SHORT EXERCISE ▸
Reproduce the lines from the beginning of the records up to and including the line with "Open Eunhasu firmware", replacing "icon" with "symbol" and leaving everything else unchanged.

======== DATA LISTING ========

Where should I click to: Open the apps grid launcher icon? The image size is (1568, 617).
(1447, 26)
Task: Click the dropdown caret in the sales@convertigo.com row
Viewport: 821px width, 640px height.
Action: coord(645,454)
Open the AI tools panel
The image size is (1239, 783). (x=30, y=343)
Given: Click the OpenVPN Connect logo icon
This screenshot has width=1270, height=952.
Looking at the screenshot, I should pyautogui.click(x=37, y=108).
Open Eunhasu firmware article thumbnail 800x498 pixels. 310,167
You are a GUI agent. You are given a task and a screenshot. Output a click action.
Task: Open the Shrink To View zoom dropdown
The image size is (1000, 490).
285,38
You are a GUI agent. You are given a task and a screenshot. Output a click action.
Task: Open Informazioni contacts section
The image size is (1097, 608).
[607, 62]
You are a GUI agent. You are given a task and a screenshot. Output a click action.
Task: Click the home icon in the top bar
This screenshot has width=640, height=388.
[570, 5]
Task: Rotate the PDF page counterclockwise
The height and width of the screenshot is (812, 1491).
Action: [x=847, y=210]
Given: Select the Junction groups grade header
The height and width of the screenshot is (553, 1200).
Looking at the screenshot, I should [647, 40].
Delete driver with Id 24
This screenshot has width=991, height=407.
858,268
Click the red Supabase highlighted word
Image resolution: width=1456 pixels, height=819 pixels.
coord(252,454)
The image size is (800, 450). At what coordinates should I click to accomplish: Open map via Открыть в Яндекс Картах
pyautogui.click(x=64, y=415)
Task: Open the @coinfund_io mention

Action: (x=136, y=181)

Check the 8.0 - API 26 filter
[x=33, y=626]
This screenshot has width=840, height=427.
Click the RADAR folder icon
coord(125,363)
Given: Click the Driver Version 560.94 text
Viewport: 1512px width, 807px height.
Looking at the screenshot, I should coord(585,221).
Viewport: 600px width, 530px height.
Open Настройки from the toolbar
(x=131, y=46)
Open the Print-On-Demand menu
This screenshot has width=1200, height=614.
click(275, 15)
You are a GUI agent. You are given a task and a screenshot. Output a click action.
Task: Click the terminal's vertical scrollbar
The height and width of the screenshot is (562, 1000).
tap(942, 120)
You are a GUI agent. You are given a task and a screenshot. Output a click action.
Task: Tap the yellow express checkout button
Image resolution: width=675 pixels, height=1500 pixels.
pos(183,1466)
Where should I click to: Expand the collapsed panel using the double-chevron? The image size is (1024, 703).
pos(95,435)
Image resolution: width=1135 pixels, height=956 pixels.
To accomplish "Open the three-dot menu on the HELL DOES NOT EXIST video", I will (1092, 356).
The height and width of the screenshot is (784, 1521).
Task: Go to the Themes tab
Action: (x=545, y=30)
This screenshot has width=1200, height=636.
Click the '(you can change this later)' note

========

THE REPLY ▸
Where should I click to: Open the apps grid launcher symbol? The image size is (1568, 617).
(1447, 26)
Task: Click the dropdown caret in the sales@convertigo.com row
Viewport: 821px width, 640px height.
Action: coord(645,454)
Open the AI tools panel
The image size is (1239, 783). (x=30, y=343)
Given: Click the OpenVPN Connect logo symbol
This screenshot has width=1270, height=952.
Looking at the screenshot, I should pyautogui.click(x=37, y=108).
Open Eunhasu firmware article thumbnail 800x498 pixels. 310,167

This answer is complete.